Astronomie populaire (Arago)/XI/04

GIDE et J. BAUDRY (Tome 1p. 502-504).

CHAPITRE IV

aperçu historique sur la découverte des nébuleuses


La première nébuleuse dont il soit fait mention dans les annales de l’astronomie, est la nébuleuse de la ceinture d’Andromède. Elle fut observée par Simon Marius, en 1612. Cet astronome comparait la lumière de cette nébuleuse, située près de ν d’Andromède, à celle d’une chandelle vue à travers une feuille de corne (fig. 114[1]). La comparaison ne manque pas d’exactitude. Sa longueur est de 2° 1/2 et sa largeur de plus de 1°.

Près d’un demi-siècle s’était écoulé depuis Marius lorsque, dans l’année 1656, Huygens aperçut la grande nébuleuse de la constellation d’Orion, située près de la garde de l’épée, autour de l’étoile marquée θ (fig. 115).

« Les astronomes, dit Huygens dans son Systema Saturnium, publié en 1659, ont compté dans l’Épée d’Orion trois étoiles très-voisines l’une de l’autre. Lorsque, en 1656, j’observai par hasard celle de ces étoiles qui occupe le centre du groupe, au lieu d’une j’en découvris douze, résultat que d’ailleurs il n’est pas rare d’obtenir avec les télescopes. De ces étoiles il y en avait trois qui, comme les premières, se touchaient presque, et quatre autres semblaient briller à travers un nuage, de telle façon que l’espace qui les environnait paraissait beaucoup plus lumineux que le reste du ciel, qui était entièrement noir. On eût cru volontiers qu’il y avait une ouverture dans le ciel qui donnait jour sur une région plus brillante. »

En 1716, Halley, faisant le dénombrement des nébuleuses connues, n’en trouvait encore que six : les deux que nous venons de citer et quatre autres sur lesquelles nous allons donner quelques détails.

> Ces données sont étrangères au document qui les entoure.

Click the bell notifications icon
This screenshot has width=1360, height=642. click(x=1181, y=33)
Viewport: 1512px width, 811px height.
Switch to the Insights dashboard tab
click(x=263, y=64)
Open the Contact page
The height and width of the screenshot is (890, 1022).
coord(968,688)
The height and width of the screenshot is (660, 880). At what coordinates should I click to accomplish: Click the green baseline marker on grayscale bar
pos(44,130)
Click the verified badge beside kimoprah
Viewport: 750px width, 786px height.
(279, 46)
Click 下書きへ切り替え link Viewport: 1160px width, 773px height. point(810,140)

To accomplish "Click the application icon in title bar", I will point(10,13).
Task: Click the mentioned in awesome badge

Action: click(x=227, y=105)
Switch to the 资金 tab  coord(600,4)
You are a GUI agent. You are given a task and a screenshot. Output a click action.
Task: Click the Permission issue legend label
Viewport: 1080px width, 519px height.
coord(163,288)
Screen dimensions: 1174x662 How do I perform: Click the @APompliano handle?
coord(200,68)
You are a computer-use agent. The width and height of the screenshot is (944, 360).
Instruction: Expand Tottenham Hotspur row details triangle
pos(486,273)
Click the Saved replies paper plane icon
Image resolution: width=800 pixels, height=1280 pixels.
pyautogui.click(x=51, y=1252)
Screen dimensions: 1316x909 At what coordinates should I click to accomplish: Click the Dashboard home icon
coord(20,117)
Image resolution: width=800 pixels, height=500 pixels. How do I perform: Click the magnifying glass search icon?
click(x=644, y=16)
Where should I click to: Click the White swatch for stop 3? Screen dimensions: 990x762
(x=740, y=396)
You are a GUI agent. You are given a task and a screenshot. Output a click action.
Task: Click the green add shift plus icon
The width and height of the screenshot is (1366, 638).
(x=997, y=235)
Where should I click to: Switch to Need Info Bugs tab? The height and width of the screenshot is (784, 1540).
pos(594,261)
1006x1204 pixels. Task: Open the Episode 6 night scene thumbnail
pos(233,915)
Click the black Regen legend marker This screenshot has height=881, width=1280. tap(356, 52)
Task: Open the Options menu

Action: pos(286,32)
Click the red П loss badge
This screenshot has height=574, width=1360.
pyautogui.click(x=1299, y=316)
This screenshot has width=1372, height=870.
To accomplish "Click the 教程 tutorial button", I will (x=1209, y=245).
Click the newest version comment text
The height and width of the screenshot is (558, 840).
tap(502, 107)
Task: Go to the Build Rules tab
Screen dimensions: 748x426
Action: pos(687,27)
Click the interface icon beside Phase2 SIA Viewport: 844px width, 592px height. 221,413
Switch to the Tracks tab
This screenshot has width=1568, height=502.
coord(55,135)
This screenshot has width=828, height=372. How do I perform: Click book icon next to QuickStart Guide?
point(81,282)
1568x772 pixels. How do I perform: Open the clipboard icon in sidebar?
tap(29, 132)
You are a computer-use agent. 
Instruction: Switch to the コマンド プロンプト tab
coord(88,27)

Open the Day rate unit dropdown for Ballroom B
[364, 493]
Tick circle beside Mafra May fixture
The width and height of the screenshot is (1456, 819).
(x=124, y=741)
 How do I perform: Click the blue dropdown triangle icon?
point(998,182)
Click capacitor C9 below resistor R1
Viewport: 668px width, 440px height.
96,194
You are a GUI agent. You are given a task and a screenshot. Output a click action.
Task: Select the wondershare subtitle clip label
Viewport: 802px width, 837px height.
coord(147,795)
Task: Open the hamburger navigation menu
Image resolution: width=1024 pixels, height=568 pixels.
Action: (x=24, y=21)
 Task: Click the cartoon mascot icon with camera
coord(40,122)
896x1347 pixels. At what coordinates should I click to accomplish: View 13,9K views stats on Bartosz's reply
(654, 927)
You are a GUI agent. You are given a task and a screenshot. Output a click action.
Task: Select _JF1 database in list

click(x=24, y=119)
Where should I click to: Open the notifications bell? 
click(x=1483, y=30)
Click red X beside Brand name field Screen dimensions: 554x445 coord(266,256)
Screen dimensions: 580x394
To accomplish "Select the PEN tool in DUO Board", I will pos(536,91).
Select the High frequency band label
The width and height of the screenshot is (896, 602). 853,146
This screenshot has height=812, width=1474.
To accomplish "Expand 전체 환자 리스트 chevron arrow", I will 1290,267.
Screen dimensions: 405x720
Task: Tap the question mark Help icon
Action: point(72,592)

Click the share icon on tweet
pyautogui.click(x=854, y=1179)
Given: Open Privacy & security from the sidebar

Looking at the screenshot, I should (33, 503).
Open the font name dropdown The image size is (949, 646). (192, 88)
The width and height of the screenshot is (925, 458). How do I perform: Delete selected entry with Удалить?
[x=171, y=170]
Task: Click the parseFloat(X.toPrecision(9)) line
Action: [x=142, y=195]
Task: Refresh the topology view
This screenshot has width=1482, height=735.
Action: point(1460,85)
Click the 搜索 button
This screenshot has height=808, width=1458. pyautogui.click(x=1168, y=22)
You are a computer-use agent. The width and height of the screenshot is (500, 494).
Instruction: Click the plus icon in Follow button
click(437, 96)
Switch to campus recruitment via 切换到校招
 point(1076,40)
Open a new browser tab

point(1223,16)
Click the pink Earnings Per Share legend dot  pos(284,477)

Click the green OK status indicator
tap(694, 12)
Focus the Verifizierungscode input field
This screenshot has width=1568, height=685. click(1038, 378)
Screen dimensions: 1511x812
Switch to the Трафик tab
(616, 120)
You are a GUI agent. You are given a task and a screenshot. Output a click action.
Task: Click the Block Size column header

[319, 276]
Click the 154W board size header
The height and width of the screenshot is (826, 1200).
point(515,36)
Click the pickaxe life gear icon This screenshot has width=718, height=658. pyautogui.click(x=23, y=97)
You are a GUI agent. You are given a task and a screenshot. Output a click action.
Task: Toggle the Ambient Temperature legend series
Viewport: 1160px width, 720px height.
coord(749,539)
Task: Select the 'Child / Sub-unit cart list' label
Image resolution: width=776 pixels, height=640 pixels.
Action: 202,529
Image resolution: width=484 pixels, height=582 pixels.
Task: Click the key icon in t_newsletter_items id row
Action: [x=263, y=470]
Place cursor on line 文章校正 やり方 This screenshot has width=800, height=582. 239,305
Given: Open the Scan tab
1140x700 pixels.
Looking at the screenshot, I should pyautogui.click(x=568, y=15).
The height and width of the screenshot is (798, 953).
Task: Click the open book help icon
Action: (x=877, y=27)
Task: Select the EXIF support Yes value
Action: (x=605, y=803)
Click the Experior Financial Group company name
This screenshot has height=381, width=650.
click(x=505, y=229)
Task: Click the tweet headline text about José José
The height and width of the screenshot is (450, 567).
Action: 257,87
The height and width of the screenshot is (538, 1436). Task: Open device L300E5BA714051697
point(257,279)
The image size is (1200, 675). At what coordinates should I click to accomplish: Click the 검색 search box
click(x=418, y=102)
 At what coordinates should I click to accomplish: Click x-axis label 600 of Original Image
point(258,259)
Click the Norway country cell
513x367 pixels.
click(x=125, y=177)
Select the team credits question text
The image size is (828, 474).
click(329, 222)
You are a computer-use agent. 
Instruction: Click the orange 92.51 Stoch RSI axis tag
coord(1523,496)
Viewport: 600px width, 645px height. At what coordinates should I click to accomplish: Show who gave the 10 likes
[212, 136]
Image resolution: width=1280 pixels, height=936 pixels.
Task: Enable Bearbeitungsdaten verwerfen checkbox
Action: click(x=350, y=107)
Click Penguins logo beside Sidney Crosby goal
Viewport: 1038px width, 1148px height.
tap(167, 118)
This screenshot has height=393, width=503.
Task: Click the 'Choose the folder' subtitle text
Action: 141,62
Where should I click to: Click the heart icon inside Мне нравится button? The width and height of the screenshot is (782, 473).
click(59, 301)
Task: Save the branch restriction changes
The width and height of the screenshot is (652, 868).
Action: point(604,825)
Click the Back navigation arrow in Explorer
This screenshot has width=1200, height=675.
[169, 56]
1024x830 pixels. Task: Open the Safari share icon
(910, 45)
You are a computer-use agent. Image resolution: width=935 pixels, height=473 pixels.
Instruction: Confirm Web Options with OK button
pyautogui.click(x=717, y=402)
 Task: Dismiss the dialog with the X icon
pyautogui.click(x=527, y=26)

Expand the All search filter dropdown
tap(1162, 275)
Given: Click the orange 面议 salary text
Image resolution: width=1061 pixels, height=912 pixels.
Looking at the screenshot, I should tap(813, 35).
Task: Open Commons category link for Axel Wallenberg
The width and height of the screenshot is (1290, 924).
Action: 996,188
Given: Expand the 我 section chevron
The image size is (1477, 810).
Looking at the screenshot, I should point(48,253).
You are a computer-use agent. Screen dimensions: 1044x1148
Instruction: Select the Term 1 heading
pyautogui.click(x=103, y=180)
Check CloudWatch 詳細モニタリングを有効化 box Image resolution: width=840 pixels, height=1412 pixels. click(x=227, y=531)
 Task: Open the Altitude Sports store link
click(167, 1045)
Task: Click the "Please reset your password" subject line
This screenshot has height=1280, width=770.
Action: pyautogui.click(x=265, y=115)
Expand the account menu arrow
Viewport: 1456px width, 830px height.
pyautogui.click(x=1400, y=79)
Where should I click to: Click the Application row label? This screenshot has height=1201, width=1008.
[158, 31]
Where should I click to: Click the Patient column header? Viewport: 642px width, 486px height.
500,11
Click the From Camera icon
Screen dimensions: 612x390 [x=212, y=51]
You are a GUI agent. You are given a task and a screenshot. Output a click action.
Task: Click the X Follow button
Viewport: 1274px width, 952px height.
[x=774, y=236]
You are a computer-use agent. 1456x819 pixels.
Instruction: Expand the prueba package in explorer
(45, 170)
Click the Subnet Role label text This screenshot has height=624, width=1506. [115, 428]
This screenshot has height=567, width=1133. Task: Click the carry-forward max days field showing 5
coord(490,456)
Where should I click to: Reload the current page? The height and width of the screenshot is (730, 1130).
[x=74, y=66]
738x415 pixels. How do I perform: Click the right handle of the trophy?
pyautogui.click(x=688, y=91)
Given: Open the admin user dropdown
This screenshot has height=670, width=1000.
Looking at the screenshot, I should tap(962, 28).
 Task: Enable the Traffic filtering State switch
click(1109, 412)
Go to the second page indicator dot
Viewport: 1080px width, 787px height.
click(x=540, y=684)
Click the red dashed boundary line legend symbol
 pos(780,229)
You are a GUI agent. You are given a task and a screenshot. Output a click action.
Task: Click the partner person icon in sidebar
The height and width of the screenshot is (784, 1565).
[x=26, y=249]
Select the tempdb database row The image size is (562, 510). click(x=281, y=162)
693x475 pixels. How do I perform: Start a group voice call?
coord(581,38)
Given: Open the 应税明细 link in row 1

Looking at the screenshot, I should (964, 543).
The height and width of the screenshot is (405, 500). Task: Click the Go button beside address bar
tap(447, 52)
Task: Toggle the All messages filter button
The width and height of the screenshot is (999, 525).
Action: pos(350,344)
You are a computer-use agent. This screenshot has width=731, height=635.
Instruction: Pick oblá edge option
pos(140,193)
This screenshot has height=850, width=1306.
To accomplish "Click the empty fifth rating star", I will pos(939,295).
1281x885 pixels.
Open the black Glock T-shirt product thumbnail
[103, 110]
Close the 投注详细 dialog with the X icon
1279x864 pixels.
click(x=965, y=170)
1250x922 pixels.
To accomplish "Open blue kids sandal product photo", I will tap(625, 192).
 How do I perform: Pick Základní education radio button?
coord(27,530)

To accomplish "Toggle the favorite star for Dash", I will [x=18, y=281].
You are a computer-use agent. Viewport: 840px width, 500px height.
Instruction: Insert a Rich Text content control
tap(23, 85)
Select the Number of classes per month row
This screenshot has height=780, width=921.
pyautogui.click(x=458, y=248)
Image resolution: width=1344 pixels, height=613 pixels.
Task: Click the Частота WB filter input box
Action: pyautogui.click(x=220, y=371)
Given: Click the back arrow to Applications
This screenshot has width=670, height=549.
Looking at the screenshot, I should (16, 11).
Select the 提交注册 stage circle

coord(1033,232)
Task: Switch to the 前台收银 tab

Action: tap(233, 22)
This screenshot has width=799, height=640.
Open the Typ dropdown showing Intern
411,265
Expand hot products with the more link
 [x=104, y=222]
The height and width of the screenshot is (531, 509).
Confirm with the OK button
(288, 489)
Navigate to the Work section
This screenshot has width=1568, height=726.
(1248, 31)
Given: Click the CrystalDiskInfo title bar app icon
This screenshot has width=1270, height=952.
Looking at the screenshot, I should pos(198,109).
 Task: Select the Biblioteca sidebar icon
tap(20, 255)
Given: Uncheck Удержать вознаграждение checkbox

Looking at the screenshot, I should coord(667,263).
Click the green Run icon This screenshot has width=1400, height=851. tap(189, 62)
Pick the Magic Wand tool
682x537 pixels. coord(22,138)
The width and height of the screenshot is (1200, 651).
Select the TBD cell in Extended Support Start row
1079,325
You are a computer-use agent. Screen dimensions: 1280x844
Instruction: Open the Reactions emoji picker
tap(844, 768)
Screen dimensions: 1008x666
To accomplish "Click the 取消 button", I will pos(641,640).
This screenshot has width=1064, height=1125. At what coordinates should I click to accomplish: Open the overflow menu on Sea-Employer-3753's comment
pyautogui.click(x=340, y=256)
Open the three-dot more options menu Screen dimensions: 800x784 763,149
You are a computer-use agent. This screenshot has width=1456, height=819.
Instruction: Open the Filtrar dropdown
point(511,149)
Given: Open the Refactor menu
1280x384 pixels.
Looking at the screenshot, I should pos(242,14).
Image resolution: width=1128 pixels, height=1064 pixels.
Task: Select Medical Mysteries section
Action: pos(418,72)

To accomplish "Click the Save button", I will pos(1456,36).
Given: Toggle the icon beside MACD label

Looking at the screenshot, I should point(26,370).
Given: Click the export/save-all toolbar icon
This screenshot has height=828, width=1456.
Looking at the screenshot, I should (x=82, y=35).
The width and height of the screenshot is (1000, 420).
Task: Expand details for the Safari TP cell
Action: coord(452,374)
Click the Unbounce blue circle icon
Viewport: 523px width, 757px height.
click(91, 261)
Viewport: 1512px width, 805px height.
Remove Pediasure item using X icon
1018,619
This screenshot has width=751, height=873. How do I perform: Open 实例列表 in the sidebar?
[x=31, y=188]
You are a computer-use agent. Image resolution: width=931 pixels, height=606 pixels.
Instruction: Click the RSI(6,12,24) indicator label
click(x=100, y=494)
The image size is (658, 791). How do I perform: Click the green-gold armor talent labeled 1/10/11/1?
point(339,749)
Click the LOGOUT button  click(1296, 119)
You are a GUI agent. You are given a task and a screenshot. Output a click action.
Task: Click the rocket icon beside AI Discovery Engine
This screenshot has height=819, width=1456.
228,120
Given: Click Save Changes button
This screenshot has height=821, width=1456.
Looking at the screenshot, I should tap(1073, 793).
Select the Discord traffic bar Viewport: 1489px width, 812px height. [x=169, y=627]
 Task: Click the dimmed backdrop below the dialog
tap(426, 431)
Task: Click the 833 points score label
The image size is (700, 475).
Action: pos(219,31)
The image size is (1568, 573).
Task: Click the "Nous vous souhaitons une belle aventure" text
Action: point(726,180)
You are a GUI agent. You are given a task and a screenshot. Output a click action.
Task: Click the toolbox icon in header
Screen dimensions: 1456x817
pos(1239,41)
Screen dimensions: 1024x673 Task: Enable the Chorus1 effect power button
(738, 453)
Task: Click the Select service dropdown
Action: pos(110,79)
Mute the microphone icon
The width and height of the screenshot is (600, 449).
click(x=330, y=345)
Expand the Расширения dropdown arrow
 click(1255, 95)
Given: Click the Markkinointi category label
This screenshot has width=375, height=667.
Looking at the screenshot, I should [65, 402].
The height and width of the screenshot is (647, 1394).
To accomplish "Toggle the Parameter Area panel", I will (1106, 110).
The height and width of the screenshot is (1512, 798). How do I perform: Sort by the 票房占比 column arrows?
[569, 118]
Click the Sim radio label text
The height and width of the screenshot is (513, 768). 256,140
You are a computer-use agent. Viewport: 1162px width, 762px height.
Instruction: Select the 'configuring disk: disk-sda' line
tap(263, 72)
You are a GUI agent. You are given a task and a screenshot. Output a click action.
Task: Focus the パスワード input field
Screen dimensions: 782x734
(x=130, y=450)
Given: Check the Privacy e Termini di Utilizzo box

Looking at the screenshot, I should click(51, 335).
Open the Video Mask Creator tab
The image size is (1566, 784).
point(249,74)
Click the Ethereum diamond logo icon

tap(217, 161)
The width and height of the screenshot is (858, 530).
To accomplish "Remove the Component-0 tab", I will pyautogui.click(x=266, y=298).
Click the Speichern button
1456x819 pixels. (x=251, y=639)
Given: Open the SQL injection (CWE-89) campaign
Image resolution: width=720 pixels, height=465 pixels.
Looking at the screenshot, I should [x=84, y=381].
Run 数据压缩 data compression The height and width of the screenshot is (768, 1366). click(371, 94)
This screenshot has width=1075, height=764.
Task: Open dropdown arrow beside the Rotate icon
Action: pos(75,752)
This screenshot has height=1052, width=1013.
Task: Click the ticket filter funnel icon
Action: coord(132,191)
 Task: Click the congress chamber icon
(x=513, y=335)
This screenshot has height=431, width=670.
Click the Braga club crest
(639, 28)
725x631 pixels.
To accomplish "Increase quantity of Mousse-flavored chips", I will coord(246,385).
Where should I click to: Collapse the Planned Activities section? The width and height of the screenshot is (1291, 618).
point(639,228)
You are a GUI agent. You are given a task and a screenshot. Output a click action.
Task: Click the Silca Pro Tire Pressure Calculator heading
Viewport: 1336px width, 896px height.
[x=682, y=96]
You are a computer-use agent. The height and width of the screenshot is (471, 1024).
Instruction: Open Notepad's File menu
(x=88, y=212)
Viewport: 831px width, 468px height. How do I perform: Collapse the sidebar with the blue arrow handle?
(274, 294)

La première de ces quatre nébuleuses est d’une étendue considérable ; elle semble formée (fig. 116) de quatre masses distinctes dont l’une se divise à son tour en trois parties. Halley attribuait la découverte de cette nébuleuse à Abraham Ihle, mais elle avait déjà été remarquée par Hévélius avant 1665 ; elle est située entre la tête et l’arc du Sagittaire.

Vient en second lieu la nébuleuse située près de ω du Centaure ; Halley la trouva dès l’année 1677, pendant qu’il travaillait au catalogue des étoiles du ciel austral ; elle a une forme ronde remarquable (fig. 117).

Halley mentionne encore une nébuleuse située près du pied droit ou boréal d’Antinoüs que Kirch aperçut en 1681.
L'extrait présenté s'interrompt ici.